I hate driving. Really, really hate it. Always have done. People used to say to me ‘it’ll get easier, you’ll get used to it, soon it’ll be second nature’…
When is soon, please? Because I passed my test 17 years ago now. And if I hadn’t had to learn to drive so that I could go for promotion I wouldn’t have bothered. I got the promotion – and with it a car – and then promptly breathed a massive sigh of relief as I was given the task of looking after London based ad agencies which meant – wahey – I could use the Tube for work, while the car was wheeled out at weekends so the Husband (the Boyfriend then) could drive me places. Which worked perfectly well for me, thank you very much.
Since then I have become adept at not driving places. I walk, bus or train whenever I can (it takes me 50 mins to walk to work, I get soaking wet nearly every day because this is Wales, and STILL I prefer that to driving). For social occasions I’m the first to chip in with offers of petrol and beer money in exchange for lifts; I think people think I am lazy but I don’t care because that’s easier than admitting how terrified I am of being behind the wheel.
I am horribly and hyper aware of the fact that half a ton of metal plus engine equals a very dangerous combination and it doesn’t take much to go wrong for things to get catastrophic. And I am absolutely terrified that I will do something wrong, make a silly mistake, take my eyes of the road for one second, and cause that catastrophe. I can feel the adrenaline even as I write this, a horrible, panicking, thumping feeling.
If I’m driving a familiar route, I can just about stay on top of this. However if I am driving somewhere unfamiliar then as well as the fear of killing someone, I end up panicking that I’ll get lost on top of everything else, and it’s a pretty fair bet that getting lost is exactly what I will do. Like so many things requiring brainpower, this has got worse since having kids – it doesn’t matter how much I study the map and write out the directions and memorise the route, I just cannot keep the information in my head. It’s gone the minute, nay the SECOND I turn the ignition key. I kid you not.

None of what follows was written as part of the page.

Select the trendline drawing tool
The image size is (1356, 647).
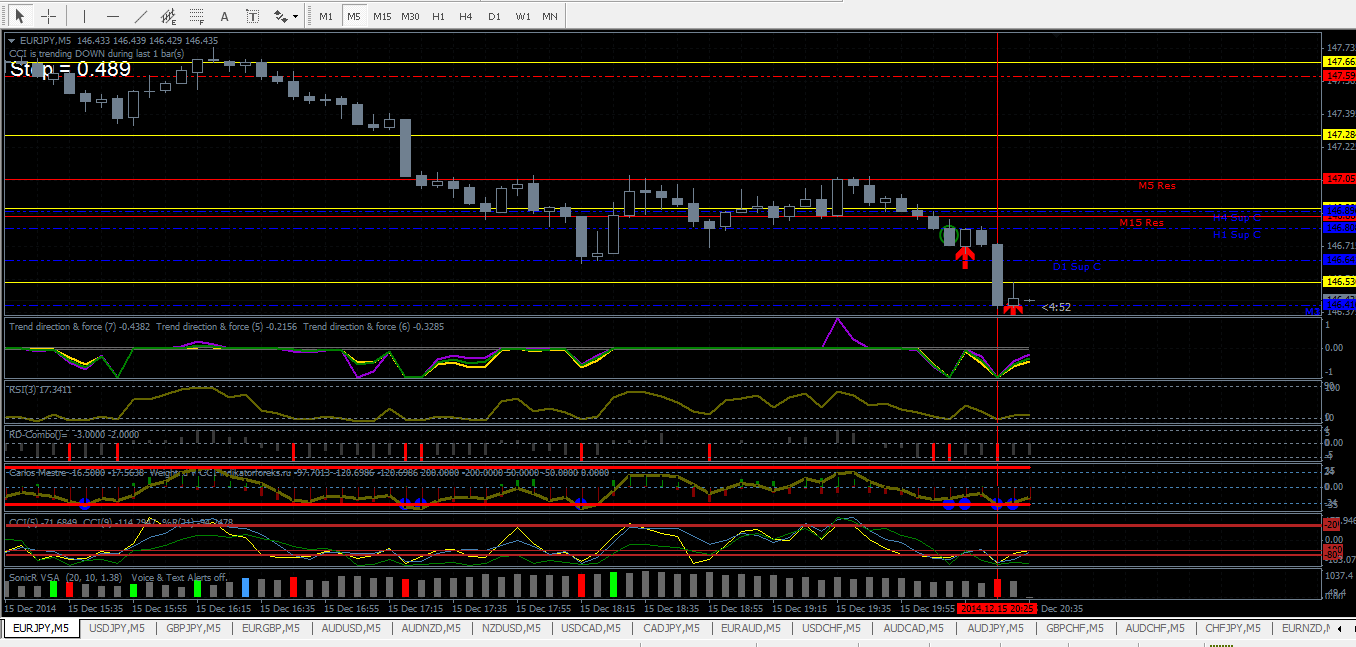[141, 16]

For the last few years this whole driving thing has been manageable. I can’t avoid the car altogether but the journeys I do are mostly short and familiar – the swimming pool, my Mum and Dad’s, my inlaws, and once a year or so a BIG drive when my uni chums and I get together with all our kids for a weekend. Which I grit my teeth and gird my loins to do, because seeing old friends is good for the soul. I dread it for weeks, and it’s always disastrous – last year I turned a 3.5 hour journey into a 5 hour journey – both bloody ways.
I kind of need to get this sorted now. For a start, I have a job which requires me to drive to random places and for another start, I am just fed up of being so incompetent in an area of life that everyone else seems to manage without any problem at all. I’ve invested in a satnav, which does help the getting lost bit, though on the flip side it gives me something else to panic about – I can now add ‘being distracted by the flipping TomTom’ to the list of things that I could do which might end up killing someone.
But I do want to get this nailed. So – any suggestions wonderful readers? Or am I stuck with this for life?